- Opening Delimiter -
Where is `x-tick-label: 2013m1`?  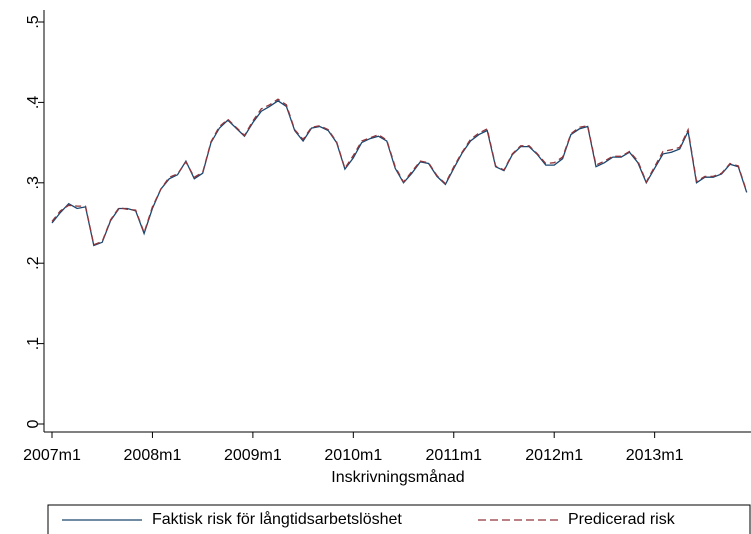
x-tick-label: 2013m1 is located at coordinates (655, 456).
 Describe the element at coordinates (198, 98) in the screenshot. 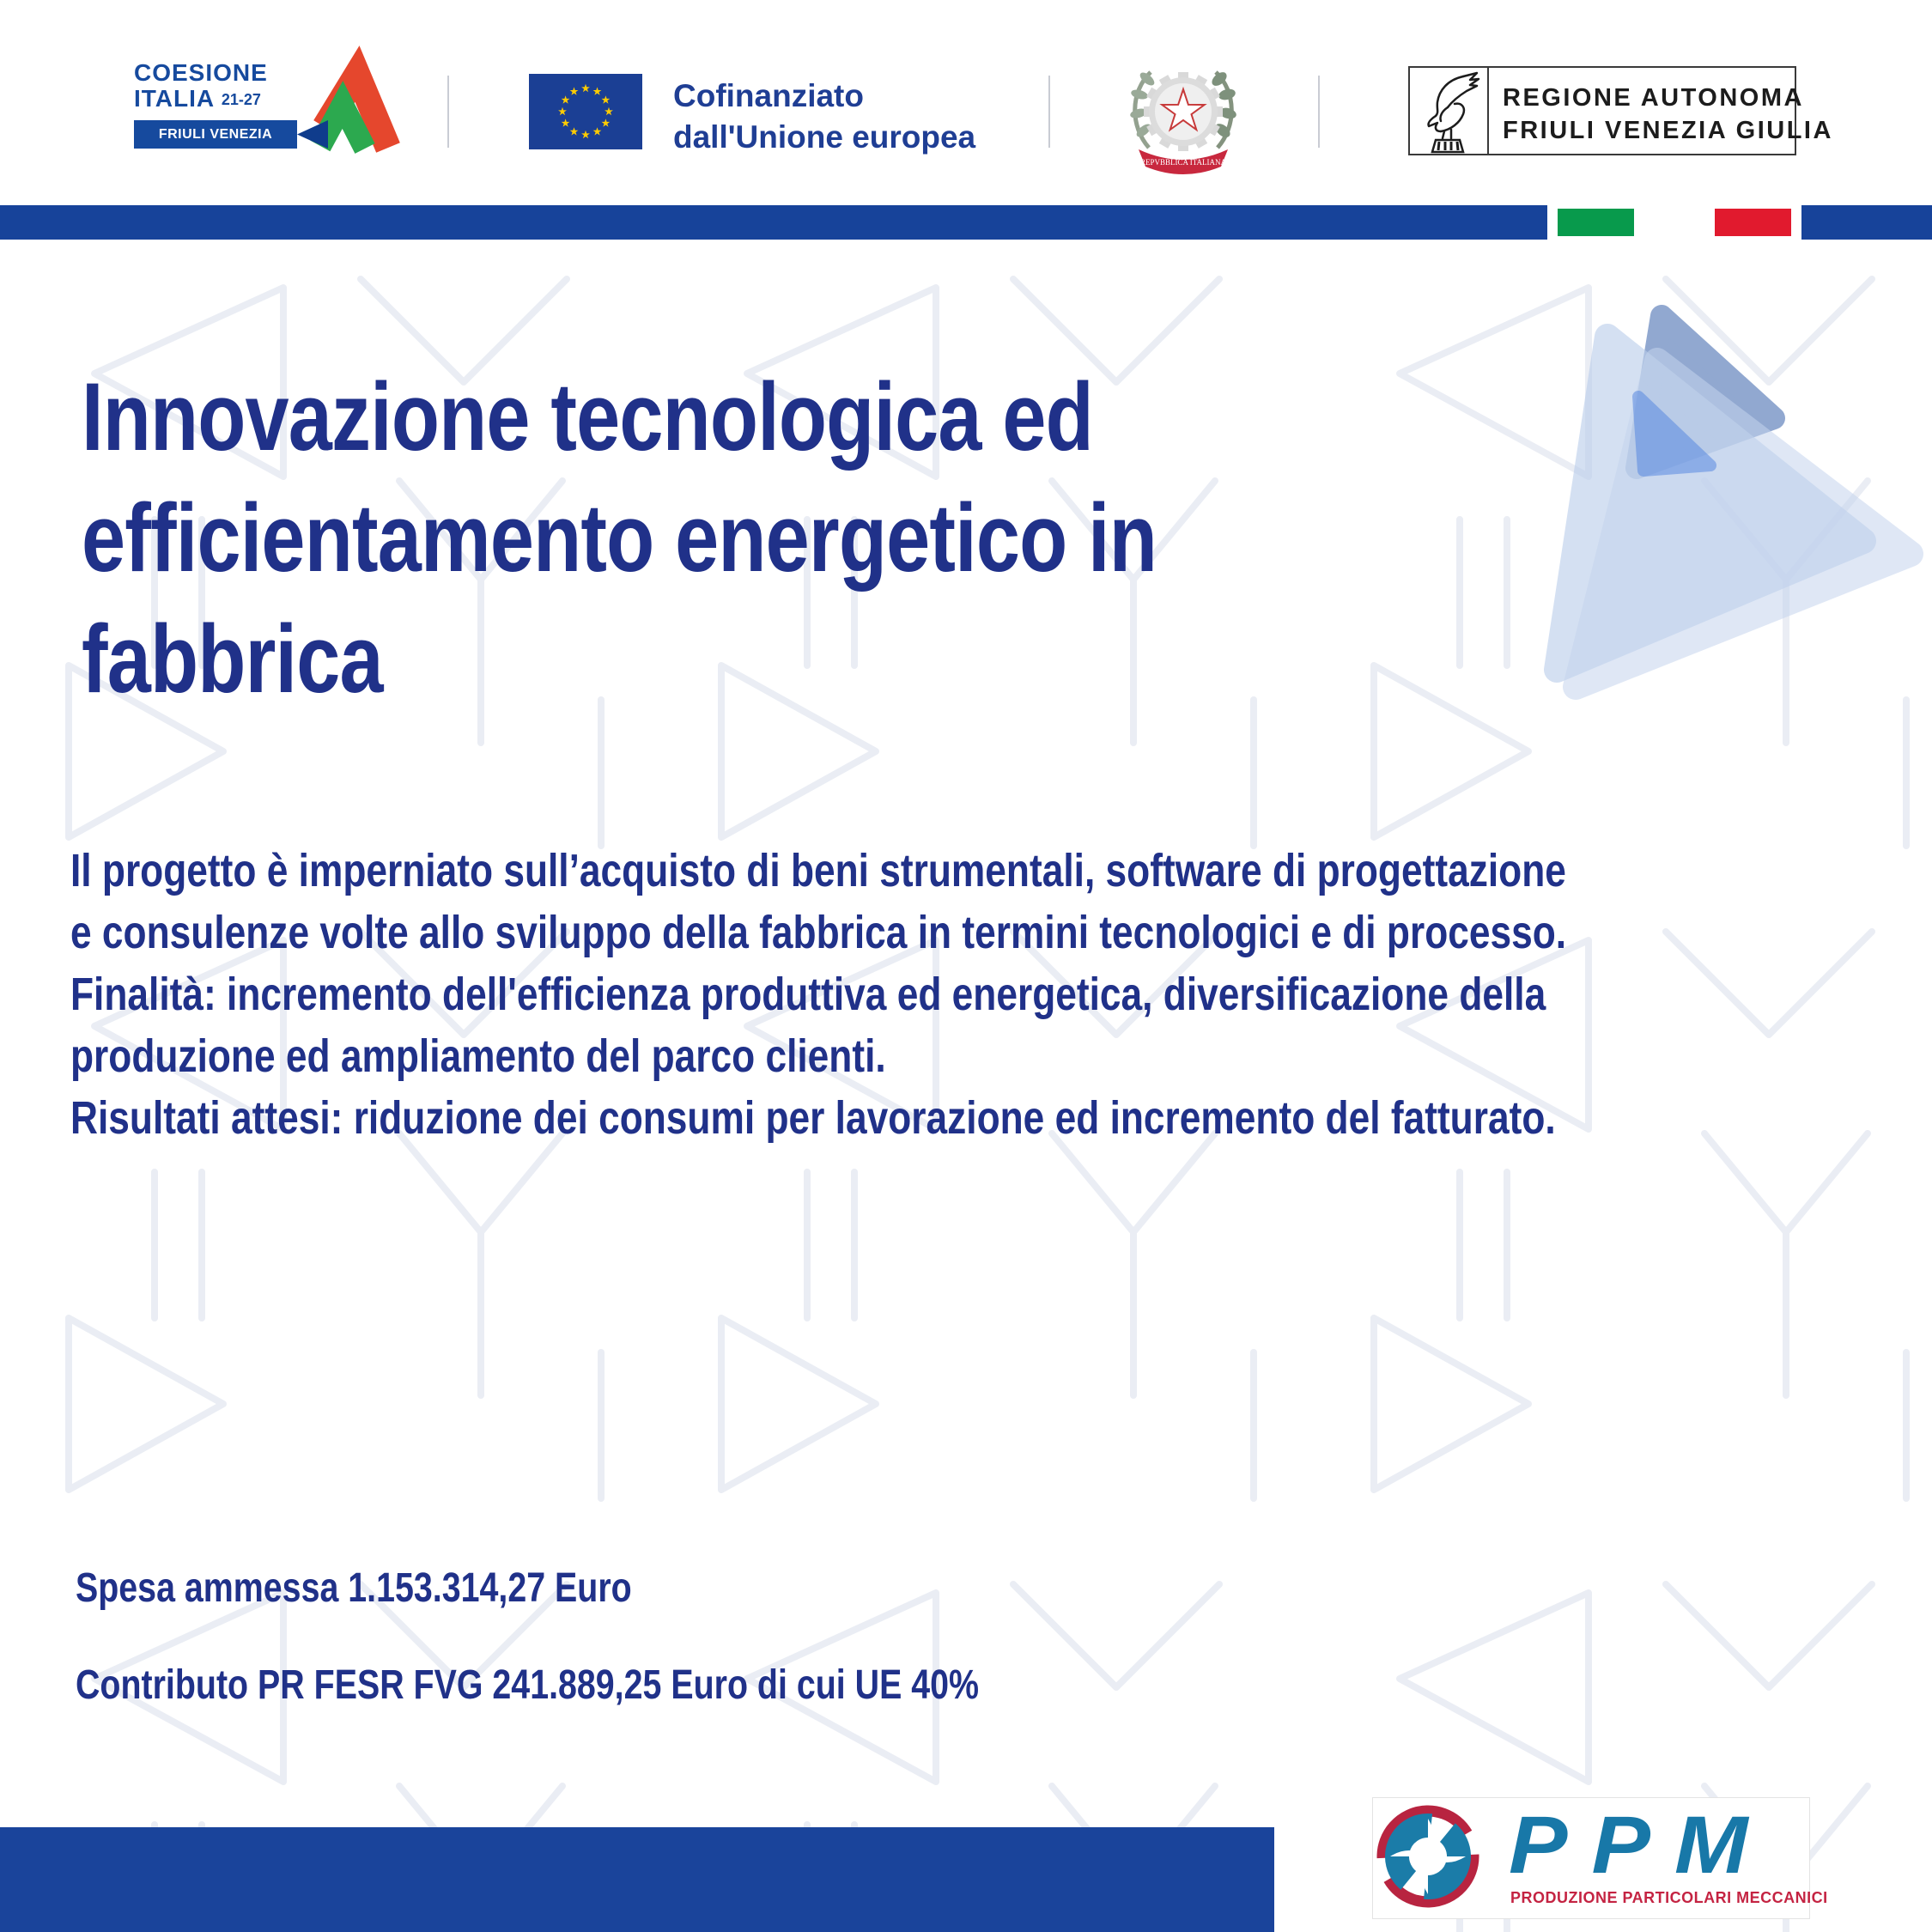

I see `coesione-line2: ITALIA 21-27` at that location.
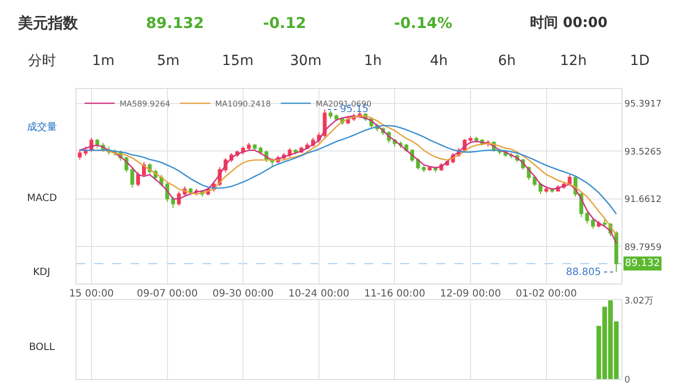  Describe the element at coordinates (319, 294) in the screenshot. I see `x-tick-label: 10-24 00:00` at that location.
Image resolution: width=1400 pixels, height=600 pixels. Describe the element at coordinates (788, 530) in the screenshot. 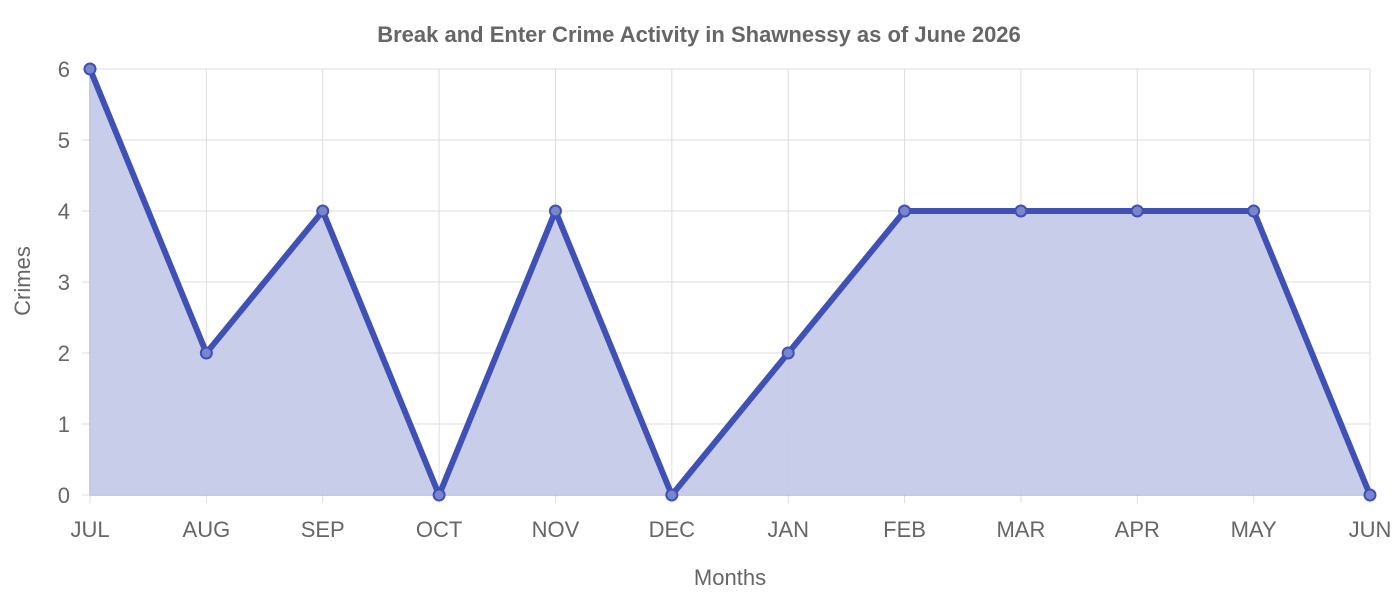

I see `x-tick-label: JAN` at that location.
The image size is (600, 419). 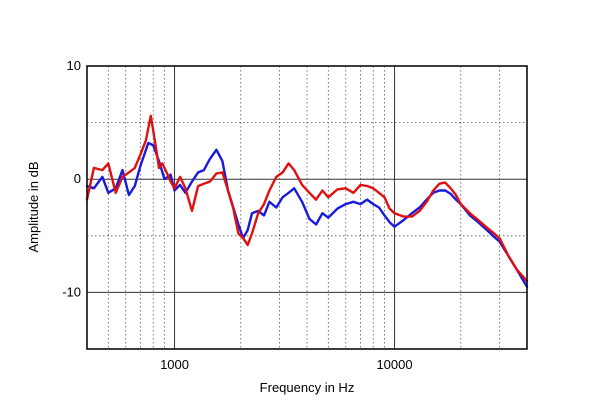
- Closing Delimiter -
» **To-do item**: Write out all of the data above again word for word, leaving out the pictures.

» **Exercise answer**:
Where is `x-tick-label: 2013m1`?  
x-tick-label: 2013m1 is located at coordinates (655, 456).
 Describe the element at coordinates (198, 98) in the screenshot. 

I see `coesione-line2: ITALIA 21-27` at that location.
  Describe the element at coordinates (319, 294) in the screenshot. I see `x-tick-label: 10-24 00:00` at that location.
Image resolution: width=1400 pixels, height=600 pixels. Describe the element at coordinates (788, 530) in the screenshot. 

I see `x-tick-label: JAN` at that location.
The image size is (600, 419). 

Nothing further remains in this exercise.